At the very beginning of this nested tale the first narrator gives away the meaning of the title. It all begins with the narrator (presumably Henry James, or another unnamed speaker) explaining that they are at an old house during the winter telling stories about ghosts and apparitions. Some stories are better than others, and those who are listening are waiting for an ultimate story that would beat all the others. Someone suggests,
"I quite agree—in regard to Griffin's ghost, or whatever it was—that its appearing first to the little boy, at so tender an age, adds a particular touch. [...] If the child gives the effect another turn of the screw, what do you say to TWO children—?"
"We say, of course," somebody exclaimed, "that they give two turns! Also that we want to hear about them."
The universal use of turning a screw is to make something tighter, or tense enough, to resist falling apart from movement. The idea that the story will be about two ghost children instead of one would "turn the screw" even tighter on the listeners, who will be more tense at the prospect of two haunted young spirits--what could have possibly happened? Why were these children victimized?

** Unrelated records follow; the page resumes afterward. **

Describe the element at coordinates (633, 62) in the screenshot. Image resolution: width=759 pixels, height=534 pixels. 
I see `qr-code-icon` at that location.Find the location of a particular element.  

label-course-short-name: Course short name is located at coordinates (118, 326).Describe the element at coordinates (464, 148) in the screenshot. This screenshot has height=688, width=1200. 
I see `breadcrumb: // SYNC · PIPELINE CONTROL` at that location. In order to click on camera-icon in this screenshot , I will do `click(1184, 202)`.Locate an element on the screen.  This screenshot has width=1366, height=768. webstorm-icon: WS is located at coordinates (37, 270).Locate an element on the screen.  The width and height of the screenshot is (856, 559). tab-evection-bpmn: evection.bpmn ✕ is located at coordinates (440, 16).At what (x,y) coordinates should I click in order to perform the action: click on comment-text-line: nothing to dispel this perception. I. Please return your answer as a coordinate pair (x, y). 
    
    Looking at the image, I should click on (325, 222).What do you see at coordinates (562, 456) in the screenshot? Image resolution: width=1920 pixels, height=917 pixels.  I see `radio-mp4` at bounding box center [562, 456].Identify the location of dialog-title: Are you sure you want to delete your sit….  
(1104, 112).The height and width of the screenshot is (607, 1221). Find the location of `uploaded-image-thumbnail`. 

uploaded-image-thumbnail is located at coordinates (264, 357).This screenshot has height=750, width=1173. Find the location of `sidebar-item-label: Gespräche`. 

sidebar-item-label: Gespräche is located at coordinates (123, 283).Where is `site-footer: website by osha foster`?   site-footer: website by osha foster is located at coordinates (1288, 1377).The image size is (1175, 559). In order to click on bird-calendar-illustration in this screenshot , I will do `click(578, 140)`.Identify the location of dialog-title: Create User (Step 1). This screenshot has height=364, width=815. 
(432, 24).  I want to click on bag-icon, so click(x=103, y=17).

The tragic idea a haunted child definitely thickens the plot and makes it more tense.
Another mention of the title appears in chapter XXII, with the Governess as the narrator, where she says
I could only get on at all by taking "nature" into my confidence and my account, by treating my monstrous ordeal as a push in a direction unusual[...] after all, for a fair front, only another turn of the screw of ordinary human virtue.
Here the term is used by her to describe how the situation in the home is really testing her mentally and emotionally. She takes on the challenge and tells herself that she will put up a strong front. She assumes that this is just another turn of the screw--another pull of her strength--to work with.